-------- Recorded information

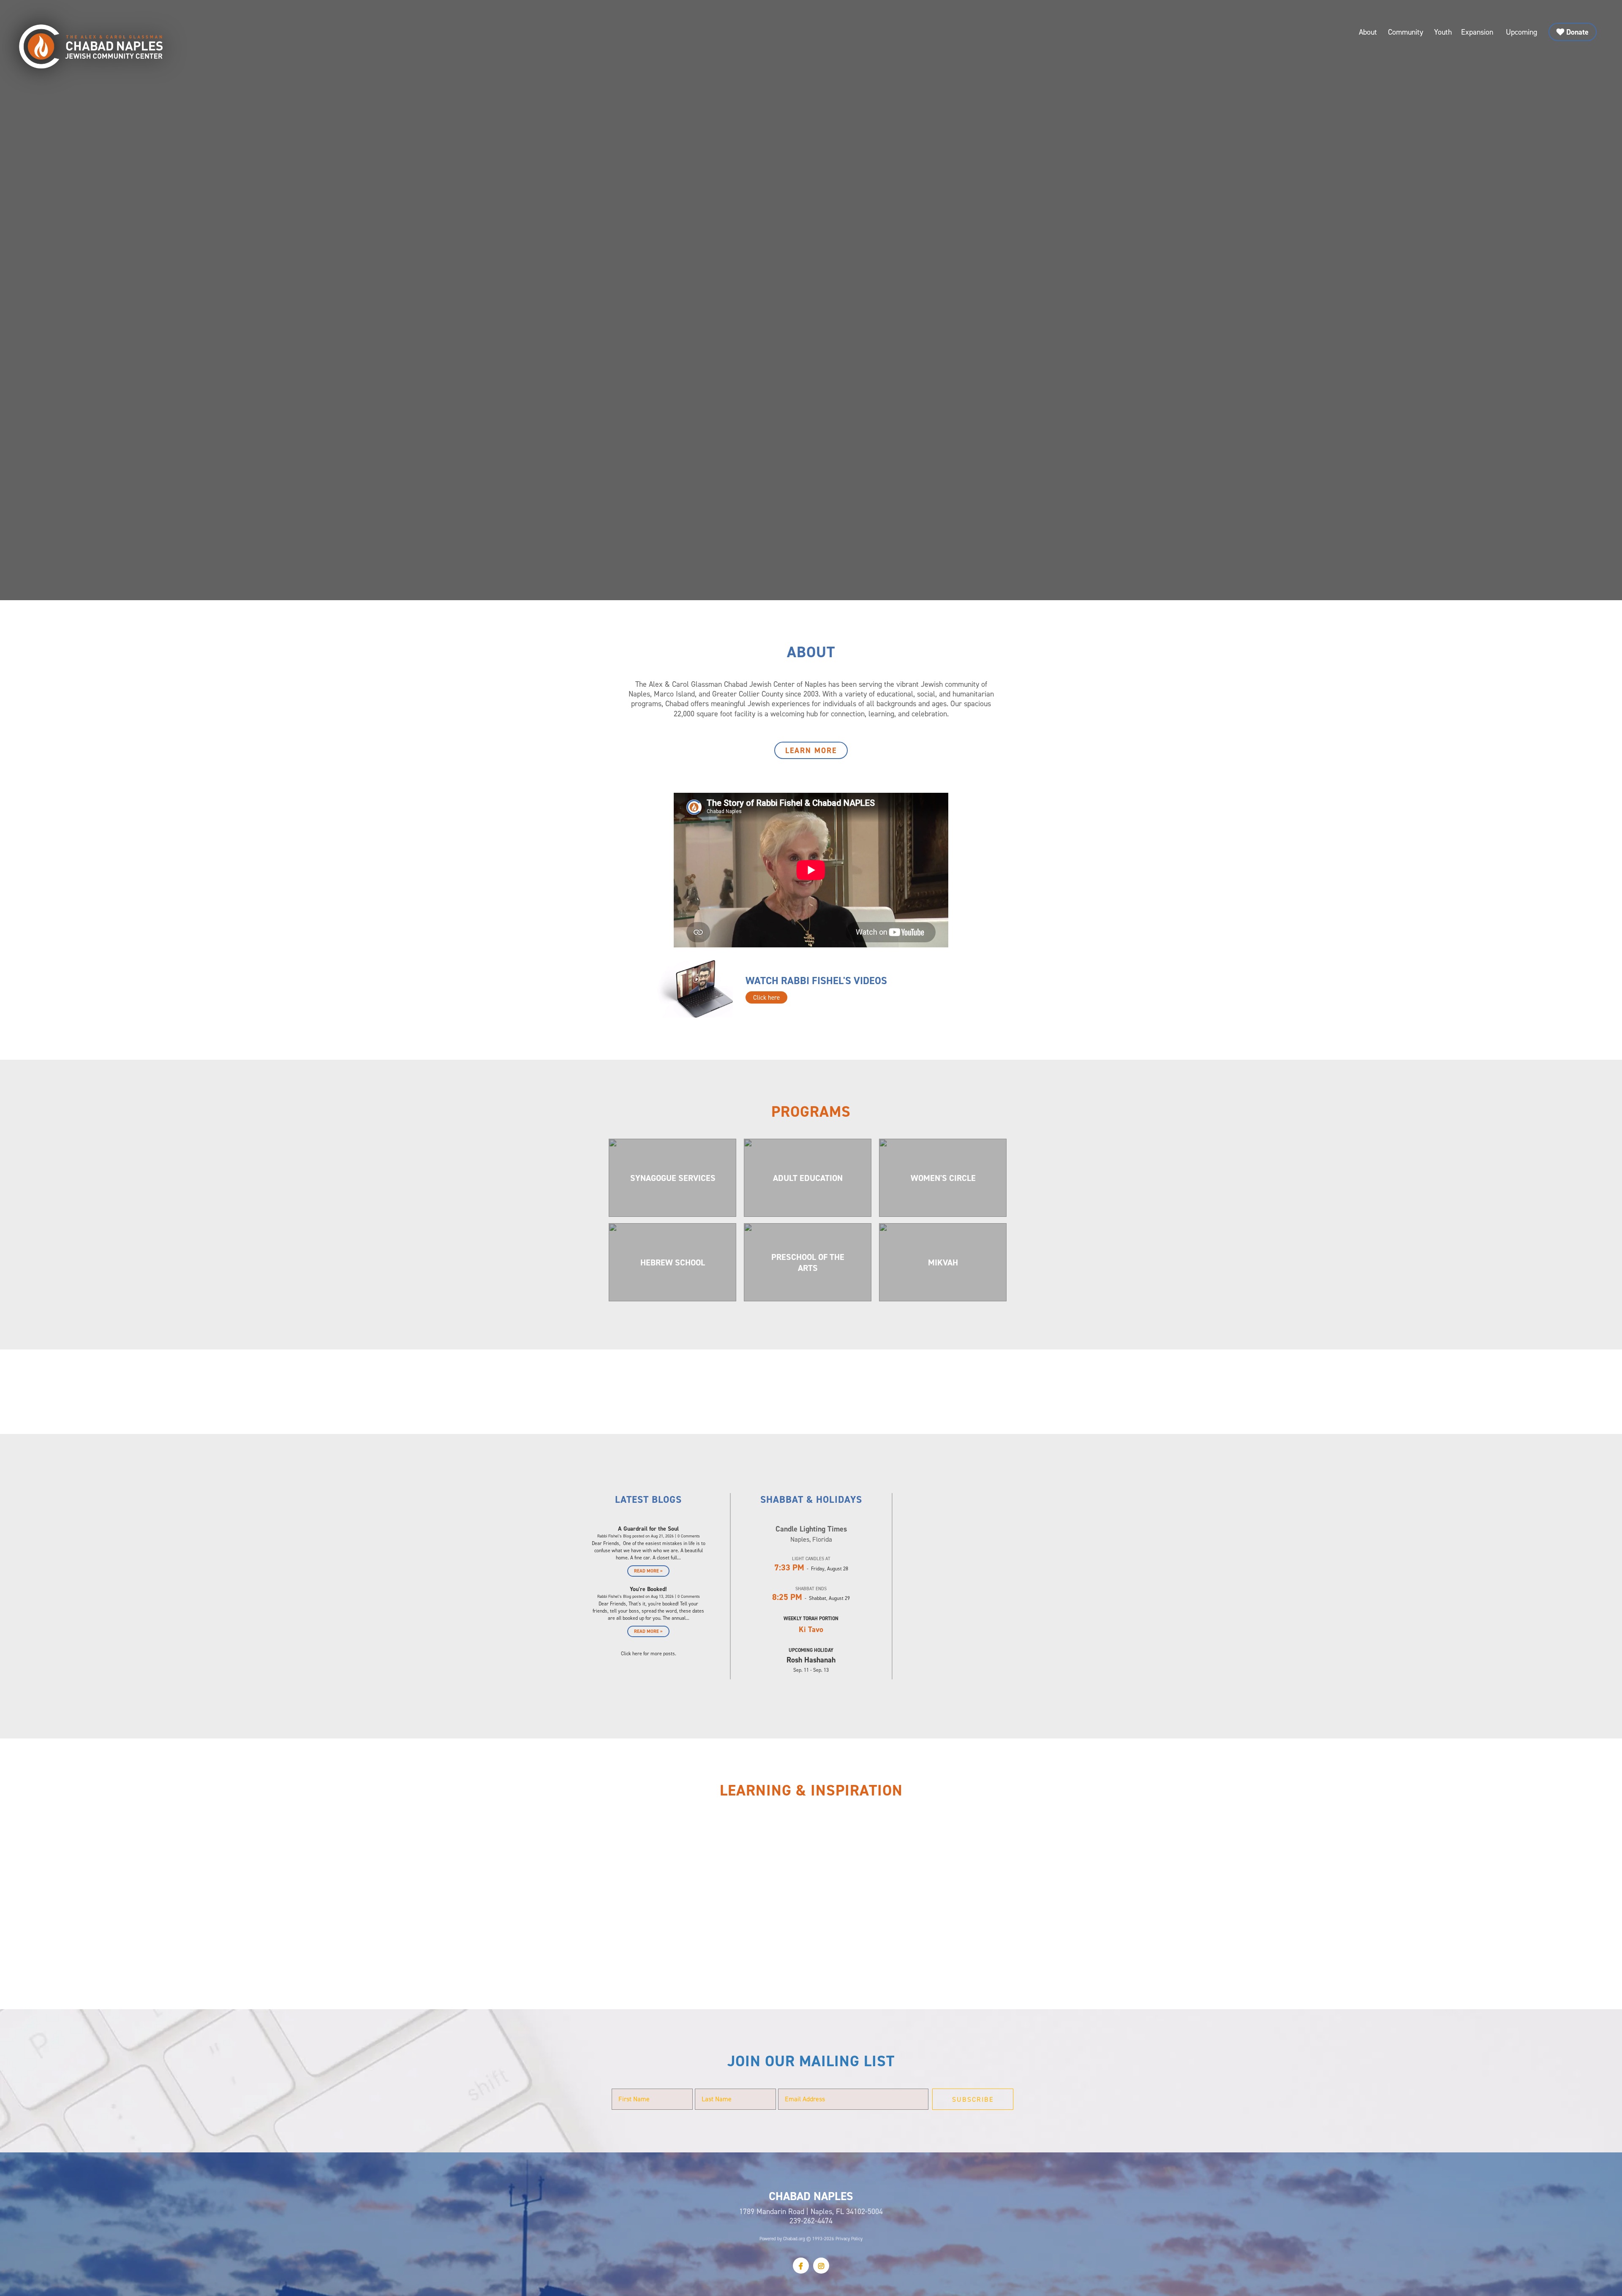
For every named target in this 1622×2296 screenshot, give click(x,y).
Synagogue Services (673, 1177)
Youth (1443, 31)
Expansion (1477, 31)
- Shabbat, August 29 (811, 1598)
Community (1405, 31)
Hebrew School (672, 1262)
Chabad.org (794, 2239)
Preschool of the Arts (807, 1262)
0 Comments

----------------

= Exercise objective =
The pictures should be dropped, and every line above should be set down again exactly.

= Answer for the task =
For every named target in this 1622×2296 screenshot, give click(x,y).
Synagogue Services (673, 1177)
Youth (1443, 31)
Expansion (1477, 31)
- Shabbat, August 29 (811, 1598)
Community (1405, 31)
Hebrew School (672, 1262)
Chabad.org (794, 2239)
Preschool of the Arts (807, 1262)
0 Comments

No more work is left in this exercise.